Finally, on to a person with a learning disability who may have spent many years in a long-stay hospital in the ‘bad old days,’ but has now been resettled in the community, in their own house, with a package of care and support. When they were discharged from hospital, there was an assumption that they would never manage their own affairs. Fortunately, currently enlightened thinking means that I have helped people to apply successfully for discharge from receivership. So, often their new lives have led to an increased confidence and understanding which enables them, with assured support, to successfully manage their own finances and free themselves from the final ties that bound them to an anonymous and restrictive higher authority. Following my visit, a medical visitor may well call to administer tests of capacity, prior to discharge.
After the visits, the paperwork. A report back to the PGO. Maybe a referral or two to local authorities for assessment for services. And perhaps some reassurance to a receiver or carer that their thankless task is appreciated, and some information on organisations that might be able to support them.
Visitors have absolutely no case-working responsibility. We may make recommendations, but cannot authorise actions. Often, because of our experience, we can see the way forward with a clarity which is beyond our remit. We must control our urges to say ‘If I were you …’ and curtail our creativity to ensure that our reports are objective, factual and informative enough to give PGO client advisers sufficient information for them to act.
At the end of the day off come the virtual wig and gown, and I can say that time has been well spent in offering information and support to people and their carers who are, by definition, some of the most vulnerable in the land, but who so often demonstrate strength of character in overcoming disadvantages in a way that is heartening and uplifting.
We all await further changes following implementation of the MCA. However, whatever these may be, the needs of our clients will remain at the forefront and the visitors’ dedication to their role will endure.

INFORMATION SUPPLIED:
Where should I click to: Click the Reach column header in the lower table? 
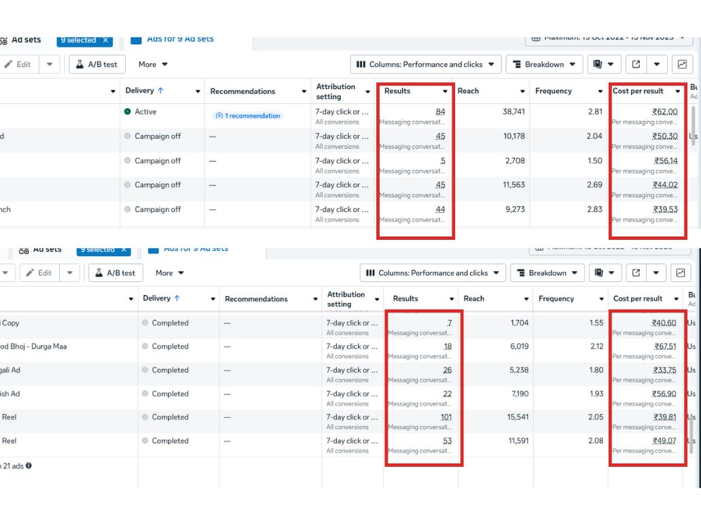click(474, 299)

* * *

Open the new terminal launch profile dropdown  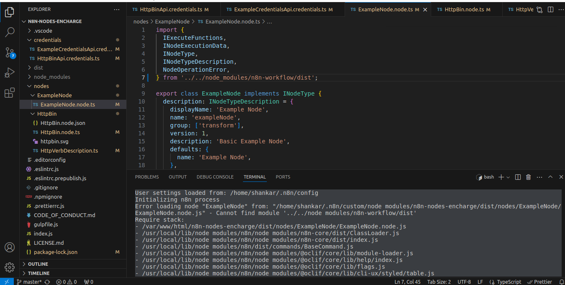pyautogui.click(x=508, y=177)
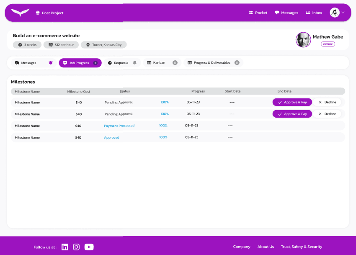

WHAT TO DO:
[a] Reproduce everything in the text about the visitor's role from "Visitors have absolutely" down to "heartening and uplifting.".
[b] For each statement, say yes or no according to the text about the visitor's role, and quote the words of the text that decide it.
(i) Visitors can authorize actions on behalf of clients.
(ii) After the visits, a report goes back to the PGO.
(iii) A medical visitor may call to administer tests of capacity before discharge.
[c] Summarize the text about the visitor's role in two sentences.
The records above have no connection to the text.

EXPECTED RESPONSES:
[a]
Visitors have absolutely no case-working responsibility. We may make recommendations, but cannot authorise actions. Often, because of our experience, we can see the way forward with a clarity which is beyond our remit. We must control our urges to say ‘If I were you …’ and curtail our creativity to ensure that our reports are objective, factual and informative enough to give PGO client advisers sufficient information for them to act.
At the end of the day off come the virtual wig and gown, and I can say that time has been well spent in offering information and support to people and their carers who are, by definition, some of the most vulnerable in the land, but who so often demonstrate strength of character in overcoming disadvantages in a way that is heartening and uplifting.

[b]
(i) No: "We may make recommendations, but cannot authorise actions."
(ii) Yes: "A report back to the PGO."
(iii) Yes: "Following my visit, a medical visitor may well call to administer tests of capacity, prior to discharge."

[c] A visitor has helped people resettled from long-stay hospitals apply successfully for discharge from receivership, and after visits there is paperwork, including a report to the PGO and perhaps referrals to local authorities. Visitors may make recommendations but cannot authorize actions, must keep their reports objective, factual and informative, and consider the time well spent supporting some of the most vulnerable people while awaiting further changes under the MCA.